When they’ve said “as false
As air, as water, wind or sandy earth,
As fox to lamb, or wolf to heifer’s calf,
Pard to the hind, or stepdame to her son,”
Yea, let them say, to stick the heart of falsehood,
“As false as Cressid.” (3.2.193–98)
After Troilus has uttered his lofty pledge of fidelity to Cressida, Cressida echoes it with this pledge of her own. Ominously, however, whereas Troilus couched his pledge in the language of truth, Cressida frames her pledge in the language of falsehood. Though the basic sense of her words is that she will be true to Troilus, she uses a negative rhetorical form to suggest a curse that future generations may use if, in the end, she turns out to be false. Shakespeare uses this negative rhetoric to foreshadow Cressida’s infidelity. This language also foreshadows the curse that Troilus will make in his pained cry: “O Cressid! O false Cressid! False, false, false!” (5.2.208).
In kissing, do you render or receive? (4.5.40)
Cressida speaks this line to Menelaus as she arrives at the Greek camp. This is her first line in the scene, though she’s been onstage for a while, passing along a queue of Greeks and kissing each in turn. After having kissed Agamemnon, Nestor, Achilles, and Patroclus, she reaches Menelaus. He asks her if he, too, will receive a kiss, and this is her flirtatious response. As their conversation continues, it becomes more suggestive, with the two bartering over how many kisses to exchange with each other. This overtly flirtatious behavior is shocking, since Cressida has only just parted from Troilus at the end of the previous scene—mere moments from the audience’s perspective. Ulysses, who looks on disapprovingly, will shortly conclude that Cressida is little more than a whore.
Well, well, ’tis done, ’tis past. And yet it is not.
I will not keep my word. (5.2.117–18)
Cressida says these lines just before she submits herself to Diomedes as Troilus watches on secretly from the shadows.

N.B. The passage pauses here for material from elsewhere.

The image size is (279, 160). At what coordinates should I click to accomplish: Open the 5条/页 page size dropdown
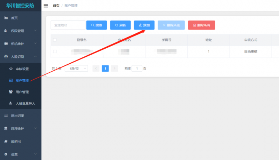[76, 69]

This is the moment that clinches her infidelity, and yet her language has a strange, vacillating quality. This quality captures something essential about her character as Shakespeare presents it. From her first scene with Troilus, Cressida has reflected on how she doesn’t fully know her own mind—a fact that has made her repeated pledges of faithfulness feel increasingly fragile. In this scene, she’s played both hot and cold with Diomedes, at one moment giving him Troilus’s love token and at another trying to take it back. Now, just before she makes her final submission, she’s still equivocating. She says that her vow is both broken and not broken. It’s broken in the sense that she’s decided to have sex with Diomedes, and yet she hasn’t actually slept with him yet. She acts as though she has no choice, even as her language acknowledges that she does.